By Emma Grace Howlett ‘25
I had long looked forward to my high school graduation year, 2020, as a year of opportunity and excitement, not anticipating that many of my plans would have to be rewritten. Just as I never imagined I would live through a pandemic, I never envisioned myself taking a gap year – yet that is exactly what I did.
Instead of attending Pomona College virtually from my house, I embarked on a gap year full of untraditional learning experiences. While I couldn’t travel abroad, I learned more about the incredibly rich history, culture, geology, and diversity of my own state and country.
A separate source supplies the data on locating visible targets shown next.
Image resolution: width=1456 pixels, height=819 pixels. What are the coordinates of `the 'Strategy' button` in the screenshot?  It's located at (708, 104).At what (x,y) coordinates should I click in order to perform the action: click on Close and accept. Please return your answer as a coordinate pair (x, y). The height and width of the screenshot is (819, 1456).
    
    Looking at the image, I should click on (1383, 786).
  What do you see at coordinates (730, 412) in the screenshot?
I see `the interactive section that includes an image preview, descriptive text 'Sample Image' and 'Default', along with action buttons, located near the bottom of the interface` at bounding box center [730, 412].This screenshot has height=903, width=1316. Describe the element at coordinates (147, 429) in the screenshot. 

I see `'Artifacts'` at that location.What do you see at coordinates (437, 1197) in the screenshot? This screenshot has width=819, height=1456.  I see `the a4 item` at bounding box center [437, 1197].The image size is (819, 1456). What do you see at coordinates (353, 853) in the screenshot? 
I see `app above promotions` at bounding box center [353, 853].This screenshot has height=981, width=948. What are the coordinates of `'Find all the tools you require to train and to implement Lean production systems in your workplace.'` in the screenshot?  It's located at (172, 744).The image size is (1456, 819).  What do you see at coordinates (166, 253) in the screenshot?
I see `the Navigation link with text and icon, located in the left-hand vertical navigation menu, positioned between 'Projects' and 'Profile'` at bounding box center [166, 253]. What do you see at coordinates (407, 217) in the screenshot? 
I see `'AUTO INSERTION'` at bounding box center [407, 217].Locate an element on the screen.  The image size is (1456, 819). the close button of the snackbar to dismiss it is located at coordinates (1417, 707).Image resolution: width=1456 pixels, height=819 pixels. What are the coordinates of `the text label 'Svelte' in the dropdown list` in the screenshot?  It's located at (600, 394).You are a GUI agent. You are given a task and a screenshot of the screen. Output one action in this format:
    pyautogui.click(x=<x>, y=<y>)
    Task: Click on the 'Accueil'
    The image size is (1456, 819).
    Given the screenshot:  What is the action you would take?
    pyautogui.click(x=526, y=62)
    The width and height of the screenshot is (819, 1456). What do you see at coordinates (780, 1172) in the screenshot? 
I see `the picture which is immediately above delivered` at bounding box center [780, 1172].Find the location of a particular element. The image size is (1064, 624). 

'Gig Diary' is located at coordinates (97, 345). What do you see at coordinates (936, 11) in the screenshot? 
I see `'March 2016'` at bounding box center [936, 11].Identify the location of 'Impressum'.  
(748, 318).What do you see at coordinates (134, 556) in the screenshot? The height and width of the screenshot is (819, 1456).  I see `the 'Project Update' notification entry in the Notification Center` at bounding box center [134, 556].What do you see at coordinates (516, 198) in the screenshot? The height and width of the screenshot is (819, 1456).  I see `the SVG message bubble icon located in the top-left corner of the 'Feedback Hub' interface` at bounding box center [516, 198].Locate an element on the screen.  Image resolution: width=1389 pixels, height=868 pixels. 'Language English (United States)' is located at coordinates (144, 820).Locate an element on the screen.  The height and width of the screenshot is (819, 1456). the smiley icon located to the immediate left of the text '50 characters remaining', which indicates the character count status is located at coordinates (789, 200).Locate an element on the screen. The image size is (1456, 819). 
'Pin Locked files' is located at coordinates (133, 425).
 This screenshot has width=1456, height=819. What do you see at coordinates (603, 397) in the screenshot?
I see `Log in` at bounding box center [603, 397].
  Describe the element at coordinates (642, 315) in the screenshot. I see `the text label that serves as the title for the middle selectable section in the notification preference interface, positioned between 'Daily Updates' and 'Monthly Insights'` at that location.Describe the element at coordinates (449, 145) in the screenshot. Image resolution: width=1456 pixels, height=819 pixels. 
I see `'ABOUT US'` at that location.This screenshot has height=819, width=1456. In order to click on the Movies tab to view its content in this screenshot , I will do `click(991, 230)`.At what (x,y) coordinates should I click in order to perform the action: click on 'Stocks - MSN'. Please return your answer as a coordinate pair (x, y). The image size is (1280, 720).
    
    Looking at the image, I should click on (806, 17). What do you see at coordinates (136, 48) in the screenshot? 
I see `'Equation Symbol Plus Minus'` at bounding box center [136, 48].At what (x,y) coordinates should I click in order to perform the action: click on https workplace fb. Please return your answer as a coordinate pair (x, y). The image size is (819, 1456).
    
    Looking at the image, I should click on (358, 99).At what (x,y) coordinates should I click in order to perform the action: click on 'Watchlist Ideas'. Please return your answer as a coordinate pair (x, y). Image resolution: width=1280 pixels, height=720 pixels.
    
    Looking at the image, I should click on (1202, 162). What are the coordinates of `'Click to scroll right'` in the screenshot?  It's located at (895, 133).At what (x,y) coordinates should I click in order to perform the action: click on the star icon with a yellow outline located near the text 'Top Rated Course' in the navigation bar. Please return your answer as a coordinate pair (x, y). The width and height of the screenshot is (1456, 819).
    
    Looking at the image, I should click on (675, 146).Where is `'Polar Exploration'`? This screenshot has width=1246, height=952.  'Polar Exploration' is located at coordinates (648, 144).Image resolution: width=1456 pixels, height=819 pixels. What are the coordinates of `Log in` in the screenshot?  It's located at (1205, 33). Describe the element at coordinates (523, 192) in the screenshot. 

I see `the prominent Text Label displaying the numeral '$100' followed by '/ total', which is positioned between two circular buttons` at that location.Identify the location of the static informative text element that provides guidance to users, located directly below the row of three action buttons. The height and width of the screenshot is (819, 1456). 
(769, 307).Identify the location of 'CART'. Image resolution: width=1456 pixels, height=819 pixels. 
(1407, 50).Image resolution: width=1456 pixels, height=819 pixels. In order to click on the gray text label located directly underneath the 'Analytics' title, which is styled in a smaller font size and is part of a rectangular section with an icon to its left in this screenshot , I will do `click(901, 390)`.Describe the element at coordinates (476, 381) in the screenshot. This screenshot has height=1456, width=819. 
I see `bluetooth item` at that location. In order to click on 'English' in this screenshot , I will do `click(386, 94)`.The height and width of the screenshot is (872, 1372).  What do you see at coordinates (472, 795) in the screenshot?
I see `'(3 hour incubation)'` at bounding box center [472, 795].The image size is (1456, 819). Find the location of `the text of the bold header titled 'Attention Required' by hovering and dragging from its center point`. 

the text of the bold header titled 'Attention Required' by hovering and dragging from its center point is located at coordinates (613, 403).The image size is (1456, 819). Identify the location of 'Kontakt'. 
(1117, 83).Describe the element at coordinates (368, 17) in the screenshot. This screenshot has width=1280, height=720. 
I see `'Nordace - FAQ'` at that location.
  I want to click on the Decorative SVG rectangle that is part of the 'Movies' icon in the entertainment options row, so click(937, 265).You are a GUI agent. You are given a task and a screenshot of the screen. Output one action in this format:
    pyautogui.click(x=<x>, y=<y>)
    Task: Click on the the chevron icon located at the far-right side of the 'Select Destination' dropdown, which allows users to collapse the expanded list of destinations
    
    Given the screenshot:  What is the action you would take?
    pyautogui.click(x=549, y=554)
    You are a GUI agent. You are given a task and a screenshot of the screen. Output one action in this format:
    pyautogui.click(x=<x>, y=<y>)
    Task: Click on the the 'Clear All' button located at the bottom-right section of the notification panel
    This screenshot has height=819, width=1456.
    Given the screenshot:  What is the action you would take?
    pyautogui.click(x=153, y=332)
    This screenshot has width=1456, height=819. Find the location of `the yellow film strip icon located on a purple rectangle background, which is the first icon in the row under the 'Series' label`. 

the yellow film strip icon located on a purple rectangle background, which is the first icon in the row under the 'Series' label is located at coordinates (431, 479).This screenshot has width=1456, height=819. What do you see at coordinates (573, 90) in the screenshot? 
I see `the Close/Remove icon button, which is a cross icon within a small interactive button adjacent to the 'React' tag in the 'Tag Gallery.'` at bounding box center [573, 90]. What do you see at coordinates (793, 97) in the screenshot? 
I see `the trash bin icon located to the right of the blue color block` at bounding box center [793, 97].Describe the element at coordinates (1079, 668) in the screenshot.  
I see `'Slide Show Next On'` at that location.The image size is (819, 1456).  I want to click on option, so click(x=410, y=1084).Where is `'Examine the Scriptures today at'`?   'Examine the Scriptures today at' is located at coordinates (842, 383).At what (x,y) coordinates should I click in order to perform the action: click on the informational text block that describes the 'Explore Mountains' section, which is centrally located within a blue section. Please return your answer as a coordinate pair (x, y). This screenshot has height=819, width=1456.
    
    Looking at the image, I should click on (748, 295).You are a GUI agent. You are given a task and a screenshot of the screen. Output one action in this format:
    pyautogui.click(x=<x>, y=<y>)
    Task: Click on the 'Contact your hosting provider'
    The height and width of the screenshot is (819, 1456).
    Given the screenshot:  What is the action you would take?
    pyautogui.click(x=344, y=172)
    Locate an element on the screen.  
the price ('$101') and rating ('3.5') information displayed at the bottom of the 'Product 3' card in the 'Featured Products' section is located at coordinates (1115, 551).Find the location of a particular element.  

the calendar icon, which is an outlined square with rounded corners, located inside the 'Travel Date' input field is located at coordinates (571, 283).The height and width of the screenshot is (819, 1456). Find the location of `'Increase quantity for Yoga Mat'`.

Over the summer and fall of 2020, I backpacked over 500 miles, 350 of which were on the Pacific Crest Trail. My backpacking adventures led me to Washington state’s three national parks: Rainier, North Cascades, and Olympic. In doing so, I hiked through the Hoh Rainforest, the only temperate rainforest in North America. Moss dripped from ancient Douglas Fir trees, gray rivers churning with glacial silt wound through the valley, and black bears shyly peered from behind thick foliage. I traipsed through the Pasayten Wilderness, the only arctic tundra in the lower 48. Summiting Armstrong Mountain, I stepped into Canada, looking down at the international border carved through the forest.
I explored iconic geographic landmarks, such as Dry Falls, which was carved by the Ice Age Floods more than 13,000 years ago and was once a waterfall four times the size of Niagara Falls. In autumn, I wandered through forests of larches, mountain evergreen trees that are in fact deciduous. The blue mountains were awash with golden larch trees, their yellow needles turning the trail into a Yellow Brick Road. I carried my watercolor journal with me, doing my best to capture the stunning views with my paints. In the winter, I snowshoed on Mount Rainier, an incredibly tall, glaciated volcano famous for its alpine meadows and majestic beauty. I also learned how to be safely independent in the outdoors, completing a solo backpacking trip in the Alpine Lakes Wilderness.
My outdoor adventures led me to scientifically and historically important places as well. While driving to a trailhead, I stopped at a massive radio telescope in the remote town of Brewster. This telescope is part of a 10-dish telescoping system called the Very Long Baseline Array, which produces images hundreds of times more detailed than the Hubble can produce. I also visited Hanford Nature Reserve, the most radioactive place in the US. Plutonium manufactured there was used in the first nuclear bomb, and I glimpsed the silvery husk of the B Reactor, the first full-scale plutonium production reactor in the world, a dot on the wasted landscape. Unfortunately, the radioactivity did not give me superpowers.
While on the trail, I read classics such as Walden, Jane Eyre, East of Eden, Wuthering Heights, The Count of Monte Cristo, Little Women, and, my favorite, The Grapes of Wrath. While at home, I learned how to cook French cuisine, including ratatouille, salade Niçoise, crêpes, coq au vin, and soupe à l’oignon. I also completed several paintings inspired by the breathtaking scenery on my backpacking trips, wrote songs on the piano and guitar, and tutored students from my local high school in English.
Although I didn’t have a “typical” gap year experience of traveling abroad, I came to have a greater appreciation for the monumental scale, remoteness, and diversity of Washington’s world-class wilderness. I learned how to be independent both in the great outdoors and in giving back to my community. I am grateful for my gap year because it allowed me to enter college as a mature, curious, and experienced student eager to enter the world of academics.